Strategies for delivering disaster recovery solutions for the modern datacentre (page 1 of 3)
- Sunday, August 24 - 2003 at 09:03
Imagine what would happen if your datacentre lost all power. What if a river burst its banks and your computer rooms were flooded? A lightning strike caused a major outage.
These are all things that can and do hit organisations and businesses around the world on a regular basis, and when they do the knock on effects can be enormous. When disaster strikes can you be sure that your organisation is ready to recover and to do so quickly?
Many companies are gambling with their survival and viability through failing to carry out the necessary steps to protect against disaster and to ensure quick recovery when it does strike.

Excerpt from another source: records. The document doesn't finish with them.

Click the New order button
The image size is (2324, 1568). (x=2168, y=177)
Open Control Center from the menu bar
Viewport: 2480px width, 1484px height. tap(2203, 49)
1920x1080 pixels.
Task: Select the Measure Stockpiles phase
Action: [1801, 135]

Gartner Group states that datacentres are experiencing a 50-80% compound annual growth rate increase in data volumes. At the same time, economic pressures are driving the centralisation and consolidation of data, servers and storage back into the datacentre. In essence, the technology available and the economic landscape is driving companies to put more data, of ever increasing importance and criticality in one central location. And the amount of data is further increasing the size of the risk.
This "all the eggs in one basket" approach may make savings by allowing companies to manage more for less but it also hugely increases a company's risk. If they lose a datacentre then they lose everything.
So how do you avoid the dangers of critical data loss, long recovery times and potentially massive financial losses that can be associated with a disaster - be it a local hardware problem or a complete site loss?
It is very important to make sure that you have a disaster tolerant infrastructure in place, in order to build a disaster recovery plan that allows you avoid many problems before they occur. Most importantly, you need a plan that will ensure the fastest possible recovery when faced with a disaster.
The Modern Datacentre
With flat or shrinking IT budgets and growing data volumes businesses are increasingly deploying storage networking and virtualisation technology to allow them to share and make more efficient use of existing hardware investment.
This centralised datacentre approach generally means that there are different applications for different departments running on different platforms. There are different types of storage from different vendors with different characteristics in terms of performance, resilience and recoverability. And not every one of these applications for these departments has the same requirement for storage. They don't all need highly performant storage or the most resilient storage.
As VERITAS have developed solutions to help organisations achieve a centralised datacentre approach, they have also worked with customers to develop a new methodology to take make best use of this environment.
The Quality of Storage Service model or QoSS looks at the data from the applications perspective. It recognises that a development server, for example, may not have the same storage requirement as your e-commerce server. It may not have the same backup requirement. It might not need five nines availability. It may not have the same business impact, if it were down for a few hours, as other departments and their applications. For example, it may not be necessary to replicate all that data from your development server to the other side of the world, while at the same time it may be vital to do so for your Oracle database or your e-business server.
So when planning your strategy for disaster recovery and disaster protection in the modern datacentre it makes absolute sense to invest prudently.